DISTINCTION AND RELATIONSHIP BETWEEN LREDA CHAPTERS AND DISTRICT RE ORGANIZATIONS
A typical distinction between the work of a LREDA chapter and that of a district R.E. Committee or Cluster, is that the LREDA chapter promotes the support and development of the religious educator, and the RE Committee or Cluster promotes the support and development of congregational and district religious education programs. But this is a fine line that is often blurred. Some chapters concentrate on support and networking of religious educators, while district RE committees and clusters concentrate on their professional development through trainings and other continuing education. District committees and clusters have more financial and other resources available, so the responsibility for training is most often assumed by them. This training might include sponsoring training for new religious educators, OWL leadership trainings, Renaissance modules and other internally and externally developed continuing education. (Although some LREDA chapters are moving towards providing continuing education trainings of their own.)

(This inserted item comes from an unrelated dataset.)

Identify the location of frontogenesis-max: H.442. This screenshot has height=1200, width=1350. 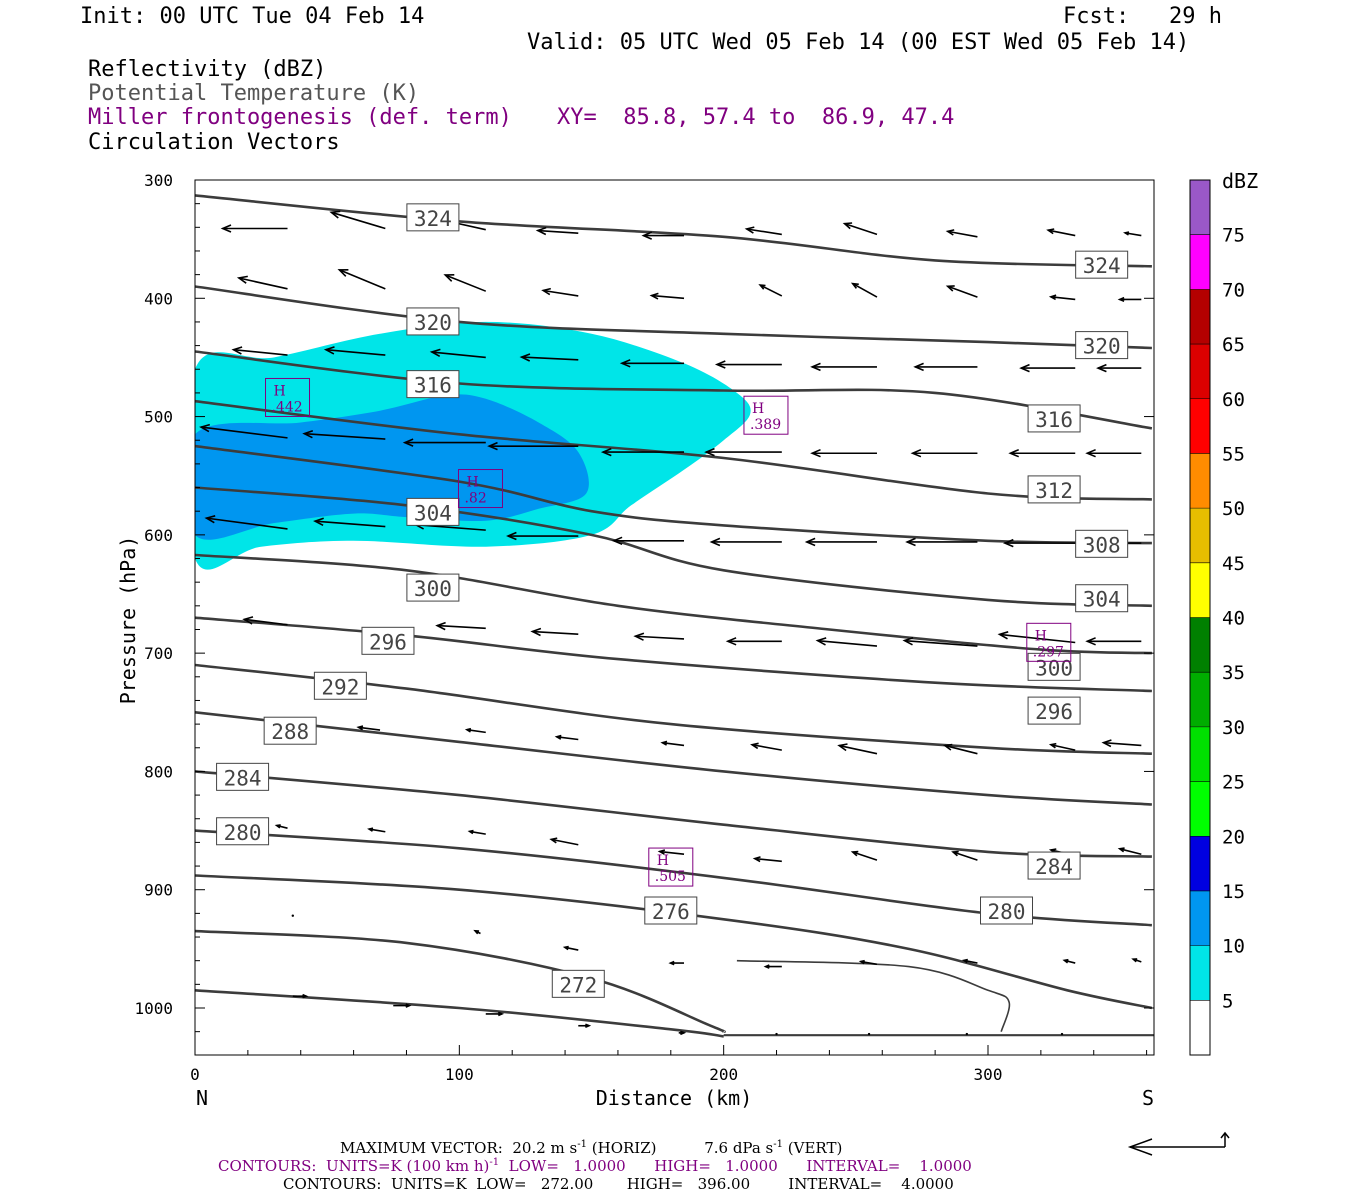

In some chapters and districts, the separate responsibilities are negotiated more informally. In addition, chapters are sometimes comprised of members from more than 1 district, while district RE committees and clusters have a direct correspondence to the district or, especially in the case of clusters, are a subset of the district. It is good practice for chapters and district RE committees and clusters to be respectful of each others unique responsibilities and challenges, especially when planning events. This is most easily facilitated when members of chapters are also members of district RE committees or clusters, have a formal liaison relationship with them or at the least give reports of chapter activities to these organizations. Some district R.E. Committees have given seed money in order to start a LREDA chapter or scholarship money for members in order to attract new members.
Typically, a district program consultant would professionally serve the RE Committee or Cluster as part of their job. In a LREDA chapter, a program consultant might be a member as any other, although sometimes reporting or sharing non-confidential information in their privileged position, and typically not able to hold office because of UUA restrictions. Chapters often rely on district RE program consultants, RE committees or clusters to help them identify religious educators new to the chapter geographical area.
INTERESTED IN STARTING A CHAPTER IN YOUR DISTRICT?
Any group of LREDA members who wishes to form a chapter should submit its request to the Board of Trustees, specifying the names of the petitioning members and the geographical area to be served. The purpose of chapters shall be to uphold LREDA functions at the local level, to form support groups, and to uphold the work of LREDA at the continental level.